YOUR INSTRUCTIONS → Print everything from the line containing "Locate an element on the screen. This" down to the line containing "toggle-toolbar-button is located" in the records below, verbatim.

MATERIAL SHOWN →
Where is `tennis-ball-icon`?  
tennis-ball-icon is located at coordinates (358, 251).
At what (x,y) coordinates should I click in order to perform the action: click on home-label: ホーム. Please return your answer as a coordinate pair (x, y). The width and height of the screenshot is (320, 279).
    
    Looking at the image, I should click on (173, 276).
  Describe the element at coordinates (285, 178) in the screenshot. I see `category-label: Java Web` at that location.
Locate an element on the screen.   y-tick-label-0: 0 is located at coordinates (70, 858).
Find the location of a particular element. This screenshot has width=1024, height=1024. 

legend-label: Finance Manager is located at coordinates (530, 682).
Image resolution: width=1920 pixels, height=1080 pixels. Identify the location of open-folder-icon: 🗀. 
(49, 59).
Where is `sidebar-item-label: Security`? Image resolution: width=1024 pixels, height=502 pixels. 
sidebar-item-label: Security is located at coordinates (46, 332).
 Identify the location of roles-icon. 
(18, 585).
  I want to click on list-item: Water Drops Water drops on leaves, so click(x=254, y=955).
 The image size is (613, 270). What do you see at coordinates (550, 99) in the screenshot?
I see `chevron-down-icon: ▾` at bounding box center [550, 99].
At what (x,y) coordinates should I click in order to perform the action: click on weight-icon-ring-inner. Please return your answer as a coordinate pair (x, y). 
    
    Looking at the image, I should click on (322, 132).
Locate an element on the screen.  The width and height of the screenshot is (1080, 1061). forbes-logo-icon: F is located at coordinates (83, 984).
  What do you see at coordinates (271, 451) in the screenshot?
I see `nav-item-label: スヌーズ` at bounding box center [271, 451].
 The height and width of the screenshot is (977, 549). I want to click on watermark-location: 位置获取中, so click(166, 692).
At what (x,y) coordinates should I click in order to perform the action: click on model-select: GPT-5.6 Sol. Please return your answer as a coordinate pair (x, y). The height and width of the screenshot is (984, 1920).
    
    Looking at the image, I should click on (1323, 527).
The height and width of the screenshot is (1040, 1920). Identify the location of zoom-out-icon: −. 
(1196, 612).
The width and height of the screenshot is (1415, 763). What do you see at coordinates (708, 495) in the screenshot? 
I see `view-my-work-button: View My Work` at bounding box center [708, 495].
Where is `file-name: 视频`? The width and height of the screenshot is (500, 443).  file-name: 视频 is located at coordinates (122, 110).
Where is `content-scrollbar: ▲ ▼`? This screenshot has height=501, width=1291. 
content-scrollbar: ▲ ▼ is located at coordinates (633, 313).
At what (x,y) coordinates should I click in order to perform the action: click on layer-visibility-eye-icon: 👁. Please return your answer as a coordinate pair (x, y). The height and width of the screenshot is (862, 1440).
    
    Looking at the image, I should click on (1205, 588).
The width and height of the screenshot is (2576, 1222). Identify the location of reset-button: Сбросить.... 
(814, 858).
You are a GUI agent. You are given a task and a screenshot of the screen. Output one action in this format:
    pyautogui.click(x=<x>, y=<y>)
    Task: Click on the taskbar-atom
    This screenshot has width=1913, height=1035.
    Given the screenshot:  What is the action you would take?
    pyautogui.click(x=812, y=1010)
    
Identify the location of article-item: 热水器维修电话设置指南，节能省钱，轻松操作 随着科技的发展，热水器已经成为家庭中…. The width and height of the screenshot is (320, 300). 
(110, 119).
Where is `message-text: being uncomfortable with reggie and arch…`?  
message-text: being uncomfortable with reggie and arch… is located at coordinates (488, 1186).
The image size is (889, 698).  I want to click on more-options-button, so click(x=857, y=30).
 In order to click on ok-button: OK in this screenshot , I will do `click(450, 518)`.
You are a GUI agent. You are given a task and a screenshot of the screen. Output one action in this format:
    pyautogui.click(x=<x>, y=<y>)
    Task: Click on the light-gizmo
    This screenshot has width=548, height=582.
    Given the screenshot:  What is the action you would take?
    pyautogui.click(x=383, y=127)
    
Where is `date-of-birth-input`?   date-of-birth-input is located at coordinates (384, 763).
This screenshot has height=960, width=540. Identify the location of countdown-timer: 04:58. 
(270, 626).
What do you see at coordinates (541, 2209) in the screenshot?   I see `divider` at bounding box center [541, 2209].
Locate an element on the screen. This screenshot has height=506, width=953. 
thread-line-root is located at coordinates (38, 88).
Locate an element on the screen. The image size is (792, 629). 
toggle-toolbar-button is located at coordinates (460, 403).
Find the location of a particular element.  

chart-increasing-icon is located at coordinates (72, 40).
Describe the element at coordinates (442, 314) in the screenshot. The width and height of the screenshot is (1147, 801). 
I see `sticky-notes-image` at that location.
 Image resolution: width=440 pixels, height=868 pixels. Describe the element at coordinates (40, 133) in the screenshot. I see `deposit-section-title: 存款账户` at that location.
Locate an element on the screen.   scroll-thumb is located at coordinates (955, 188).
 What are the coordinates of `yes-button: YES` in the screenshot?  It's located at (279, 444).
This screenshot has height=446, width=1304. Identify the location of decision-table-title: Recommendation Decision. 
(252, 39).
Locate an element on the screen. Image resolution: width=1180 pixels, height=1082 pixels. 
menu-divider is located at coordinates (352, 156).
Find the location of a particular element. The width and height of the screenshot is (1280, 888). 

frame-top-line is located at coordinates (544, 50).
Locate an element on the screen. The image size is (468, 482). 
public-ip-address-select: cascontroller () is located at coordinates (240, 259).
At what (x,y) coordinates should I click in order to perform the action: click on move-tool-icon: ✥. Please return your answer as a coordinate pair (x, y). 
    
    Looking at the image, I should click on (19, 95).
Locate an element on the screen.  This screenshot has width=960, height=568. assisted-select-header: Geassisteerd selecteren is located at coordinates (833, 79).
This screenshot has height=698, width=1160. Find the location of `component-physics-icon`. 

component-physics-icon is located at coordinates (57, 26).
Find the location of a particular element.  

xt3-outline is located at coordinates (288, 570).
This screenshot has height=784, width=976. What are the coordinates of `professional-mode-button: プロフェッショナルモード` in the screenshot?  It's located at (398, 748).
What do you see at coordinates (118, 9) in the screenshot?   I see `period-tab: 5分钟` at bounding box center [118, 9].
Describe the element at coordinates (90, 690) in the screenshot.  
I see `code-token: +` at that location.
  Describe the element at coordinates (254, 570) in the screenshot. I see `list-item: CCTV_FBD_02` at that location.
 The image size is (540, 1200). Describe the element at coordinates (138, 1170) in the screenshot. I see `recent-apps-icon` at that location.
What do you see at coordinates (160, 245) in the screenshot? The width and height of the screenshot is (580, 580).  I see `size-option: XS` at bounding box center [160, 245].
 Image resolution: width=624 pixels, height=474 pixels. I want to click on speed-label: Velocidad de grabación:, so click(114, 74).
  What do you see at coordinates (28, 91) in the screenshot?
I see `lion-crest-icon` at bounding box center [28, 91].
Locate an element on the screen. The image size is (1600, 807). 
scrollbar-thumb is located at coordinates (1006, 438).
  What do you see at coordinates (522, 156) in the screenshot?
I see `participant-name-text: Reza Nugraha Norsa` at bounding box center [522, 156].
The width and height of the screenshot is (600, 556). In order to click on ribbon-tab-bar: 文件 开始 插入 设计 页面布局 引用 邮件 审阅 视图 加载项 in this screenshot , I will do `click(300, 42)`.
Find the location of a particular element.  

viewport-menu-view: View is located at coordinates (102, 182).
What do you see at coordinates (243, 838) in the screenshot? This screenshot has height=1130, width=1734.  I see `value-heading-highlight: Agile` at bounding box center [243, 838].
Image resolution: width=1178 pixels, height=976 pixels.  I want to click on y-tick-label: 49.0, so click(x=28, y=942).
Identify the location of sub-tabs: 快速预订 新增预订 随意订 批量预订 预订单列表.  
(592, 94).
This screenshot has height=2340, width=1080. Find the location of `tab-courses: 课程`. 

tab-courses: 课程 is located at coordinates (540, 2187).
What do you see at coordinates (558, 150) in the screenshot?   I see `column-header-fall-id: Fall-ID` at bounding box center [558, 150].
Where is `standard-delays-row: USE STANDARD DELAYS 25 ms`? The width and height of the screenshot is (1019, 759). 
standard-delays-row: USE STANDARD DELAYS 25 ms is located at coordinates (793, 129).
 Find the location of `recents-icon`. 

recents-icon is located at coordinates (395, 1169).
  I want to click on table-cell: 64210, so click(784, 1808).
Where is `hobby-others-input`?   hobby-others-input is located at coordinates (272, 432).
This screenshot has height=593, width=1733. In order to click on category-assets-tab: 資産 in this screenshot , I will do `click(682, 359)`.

FINISHED EXERCISE →
Locate an element on the screen. This screenshot has height=506, width=953. 
thread-line-root is located at coordinates (38, 88).
Locate an element on the screen. The image size is (792, 629). 
toggle-toolbar-button is located at coordinates (460, 403).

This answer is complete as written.